[Word and element locating data]
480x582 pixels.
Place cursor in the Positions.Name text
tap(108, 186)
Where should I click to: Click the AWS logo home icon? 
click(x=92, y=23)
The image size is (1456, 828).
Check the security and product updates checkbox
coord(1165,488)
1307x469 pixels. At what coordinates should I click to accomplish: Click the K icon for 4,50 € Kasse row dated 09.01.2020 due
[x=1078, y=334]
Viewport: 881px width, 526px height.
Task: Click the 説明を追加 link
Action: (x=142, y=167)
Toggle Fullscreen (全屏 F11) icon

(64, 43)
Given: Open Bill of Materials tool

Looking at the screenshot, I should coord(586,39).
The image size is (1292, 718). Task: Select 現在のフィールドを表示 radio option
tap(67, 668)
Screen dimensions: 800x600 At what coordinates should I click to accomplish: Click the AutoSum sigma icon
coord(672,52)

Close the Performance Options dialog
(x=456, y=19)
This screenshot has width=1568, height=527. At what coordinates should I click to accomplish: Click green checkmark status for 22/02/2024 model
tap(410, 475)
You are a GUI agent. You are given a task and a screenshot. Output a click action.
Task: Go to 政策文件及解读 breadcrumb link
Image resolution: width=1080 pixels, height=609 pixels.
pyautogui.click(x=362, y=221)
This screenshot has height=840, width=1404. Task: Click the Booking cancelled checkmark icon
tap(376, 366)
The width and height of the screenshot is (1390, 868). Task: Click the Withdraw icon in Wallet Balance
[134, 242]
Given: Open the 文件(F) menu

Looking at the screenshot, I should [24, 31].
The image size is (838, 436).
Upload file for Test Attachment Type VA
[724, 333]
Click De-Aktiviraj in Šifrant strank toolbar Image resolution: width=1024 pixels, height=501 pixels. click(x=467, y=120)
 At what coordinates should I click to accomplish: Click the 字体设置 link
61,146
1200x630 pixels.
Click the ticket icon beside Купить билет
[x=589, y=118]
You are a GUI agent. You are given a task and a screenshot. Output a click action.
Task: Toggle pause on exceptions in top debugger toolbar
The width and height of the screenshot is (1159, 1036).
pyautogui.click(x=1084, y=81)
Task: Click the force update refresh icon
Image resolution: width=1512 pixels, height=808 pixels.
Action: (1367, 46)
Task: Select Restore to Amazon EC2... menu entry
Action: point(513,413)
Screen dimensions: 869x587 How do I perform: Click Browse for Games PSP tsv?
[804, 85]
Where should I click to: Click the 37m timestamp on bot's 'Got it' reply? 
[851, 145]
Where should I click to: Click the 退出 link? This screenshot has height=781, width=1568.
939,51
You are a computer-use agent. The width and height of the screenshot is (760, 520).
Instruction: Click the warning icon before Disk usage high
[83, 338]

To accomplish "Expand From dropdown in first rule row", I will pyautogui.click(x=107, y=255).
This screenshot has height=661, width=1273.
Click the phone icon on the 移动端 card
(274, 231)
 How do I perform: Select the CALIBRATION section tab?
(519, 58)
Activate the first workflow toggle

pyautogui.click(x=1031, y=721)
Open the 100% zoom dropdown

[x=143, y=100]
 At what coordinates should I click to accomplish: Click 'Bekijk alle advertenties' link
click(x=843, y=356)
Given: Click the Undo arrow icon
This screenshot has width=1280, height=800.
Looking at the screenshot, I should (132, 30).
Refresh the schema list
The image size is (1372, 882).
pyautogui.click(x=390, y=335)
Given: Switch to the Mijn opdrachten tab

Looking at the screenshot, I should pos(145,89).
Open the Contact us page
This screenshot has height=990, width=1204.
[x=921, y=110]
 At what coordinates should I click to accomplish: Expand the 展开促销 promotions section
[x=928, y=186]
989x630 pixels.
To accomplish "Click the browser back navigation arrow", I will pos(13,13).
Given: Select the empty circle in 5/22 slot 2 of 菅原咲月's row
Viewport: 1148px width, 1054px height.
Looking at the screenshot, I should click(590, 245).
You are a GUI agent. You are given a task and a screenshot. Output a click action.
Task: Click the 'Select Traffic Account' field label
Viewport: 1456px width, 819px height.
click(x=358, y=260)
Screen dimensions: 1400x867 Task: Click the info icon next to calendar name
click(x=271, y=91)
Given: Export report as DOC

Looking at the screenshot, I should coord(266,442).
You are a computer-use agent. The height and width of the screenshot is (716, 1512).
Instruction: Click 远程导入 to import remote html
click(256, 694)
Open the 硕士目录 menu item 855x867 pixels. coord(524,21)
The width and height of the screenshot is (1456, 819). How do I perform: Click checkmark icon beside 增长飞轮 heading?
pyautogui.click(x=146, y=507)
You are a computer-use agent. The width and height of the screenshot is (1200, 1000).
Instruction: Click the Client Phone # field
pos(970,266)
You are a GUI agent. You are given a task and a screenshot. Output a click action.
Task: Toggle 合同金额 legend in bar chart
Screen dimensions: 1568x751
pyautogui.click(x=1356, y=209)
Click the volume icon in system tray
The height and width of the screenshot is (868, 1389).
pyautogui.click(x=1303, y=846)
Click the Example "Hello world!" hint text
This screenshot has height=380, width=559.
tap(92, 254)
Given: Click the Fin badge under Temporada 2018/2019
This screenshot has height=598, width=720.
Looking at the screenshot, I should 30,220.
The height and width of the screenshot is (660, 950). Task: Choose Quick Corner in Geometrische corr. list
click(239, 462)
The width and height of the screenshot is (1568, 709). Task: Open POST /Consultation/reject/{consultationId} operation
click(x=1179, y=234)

Problem statement: Reproduce all of the data above, line for line, without changing anything.

Final result:
480x582 pixels.
Place cursor in the Positions.Name text
tap(108, 186)
Where should I click to: Click the AWS logo home icon? 
click(x=92, y=23)
The image size is (1456, 828).
Check the security and product updates checkbox
coord(1165,488)
1307x469 pixels. At what coordinates should I click to accomplish: Click the K icon for 4,50 € Kasse row dated 09.01.2020 due
[x=1078, y=334]
Viewport: 881px width, 526px height.
Task: Click the 説明を追加 link
Action: (x=142, y=167)
Toggle Fullscreen (全屏 F11) icon

(64, 43)
Given: Open Bill of Materials tool

Looking at the screenshot, I should coord(586,39).
The image size is (1292, 718). Task: Select 現在のフィールドを表示 radio option
tap(67, 668)
Screen dimensions: 800x600 At what coordinates should I click to accomplish: Click the AutoSum sigma icon
coord(672,52)

Close the Performance Options dialog
(x=456, y=19)
This screenshot has width=1568, height=527. At what coordinates should I click to accomplish: Click green checkmark status for 22/02/2024 model
tap(410, 475)
You are a GUI agent. You are given a task and a screenshot. Output a click action.
Task: Go to 政策文件及解读 breadcrumb link
Image resolution: width=1080 pixels, height=609 pixels.
pyautogui.click(x=362, y=221)
This screenshot has height=840, width=1404. Task: Click the Booking cancelled checkmark icon
tap(376, 366)
The width and height of the screenshot is (1390, 868). Task: Click the Withdraw icon in Wallet Balance
[134, 242]
Given: Open the 文件(F) menu

Looking at the screenshot, I should [24, 31].
The image size is (838, 436).
Upload file for Test Attachment Type VA
[724, 333]
Click De-Aktiviraj in Šifrant strank toolbar Image resolution: width=1024 pixels, height=501 pixels. click(x=467, y=120)
 At what coordinates should I click to accomplish: Click the 字体设置 link
61,146
1200x630 pixels.
Click the ticket icon beside Купить билет
[x=589, y=118]
You are a GUI agent. You are given a task and a screenshot. Output a click action.
Task: Toggle pause on exceptions in top debugger toolbar
The width and height of the screenshot is (1159, 1036).
pyautogui.click(x=1084, y=81)
Task: Click the force update refresh icon
Image resolution: width=1512 pixels, height=808 pixels.
Action: (1367, 46)
Task: Select Restore to Amazon EC2... menu entry
Action: point(513,413)
Screen dimensions: 869x587 How do I perform: Click Browse for Games PSP tsv?
[804, 85]
Where should I click to: Click the 37m timestamp on bot's 'Got it' reply? 
[851, 145]
Where should I click to: Click the 退出 link? This screenshot has height=781, width=1568.
939,51
You are a computer-use agent. The width and height of the screenshot is (760, 520).
Instruction: Click the warning icon before Disk usage high
[83, 338]

To accomplish "Expand From dropdown in first rule row", I will pyautogui.click(x=107, y=255).
This screenshot has height=661, width=1273.
Click the phone icon on the 移动端 card
(274, 231)
 How do I perform: Select the CALIBRATION section tab?
(519, 58)
Activate the first workflow toggle

pyautogui.click(x=1031, y=721)
Open the 100% zoom dropdown

[x=143, y=100]
 At what coordinates should I click to accomplish: Click 'Bekijk alle advertenties' link
click(x=843, y=356)
Given: Click the Undo arrow icon
This screenshot has width=1280, height=800.
Looking at the screenshot, I should (132, 30).
Refresh the schema list
The image size is (1372, 882).
pyautogui.click(x=390, y=335)
Given: Switch to the Mijn opdrachten tab

Looking at the screenshot, I should pos(145,89).
Open the Contact us page
This screenshot has height=990, width=1204.
[x=921, y=110]
 At what coordinates should I click to accomplish: Expand the 展开促销 promotions section
[x=928, y=186]
989x630 pixels.
To accomplish "Click the browser back navigation arrow", I will pos(13,13).
Given: Select the empty circle in 5/22 slot 2 of 菅原咲月's row
Viewport: 1148px width, 1054px height.
Looking at the screenshot, I should click(590, 245).
You are a GUI agent. You are given a task and a screenshot. Output a click action.
Task: Click the 'Select Traffic Account' field label
Viewport: 1456px width, 819px height.
click(x=358, y=260)
Screen dimensions: 1400x867 Task: Click the info icon next to calendar name
click(x=271, y=91)
Given: Export report as DOC

Looking at the screenshot, I should coord(266,442).
You are a computer-use agent. The height and width of the screenshot is (716, 1512).
Instruction: Click 远程导入 to import remote html
click(256, 694)
Open the 硕士目录 menu item 855x867 pixels. coord(524,21)
The width and height of the screenshot is (1456, 819). How do I perform: Click checkmark icon beside 增长飞轮 heading?
pyautogui.click(x=146, y=507)
You are a computer-use agent. The width and height of the screenshot is (1200, 1000).
Instruction: Click the Client Phone # field
pos(970,266)
You are a GUI agent. You are given a task and a screenshot. Output a click action.
Task: Toggle 合同金额 legend in bar chart
Screen dimensions: 1568x751
pyautogui.click(x=1356, y=209)
Click the volume icon in system tray
The height and width of the screenshot is (868, 1389).
pyautogui.click(x=1303, y=846)
Click the Example "Hello world!" hint text
This screenshot has height=380, width=559.
tap(92, 254)
Given: Click the Fin badge under Temporada 2018/2019
This screenshot has height=598, width=720.
Looking at the screenshot, I should 30,220.
The height and width of the screenshot is (660, 950). Task: Choose Quick Corner in Geometrische corr. list
click(239, 462)
The width and height of the screenshot is (1568, 709). Task: Open POST /Consultation/reject/{consultationId} operation
click(x=1179, y=234)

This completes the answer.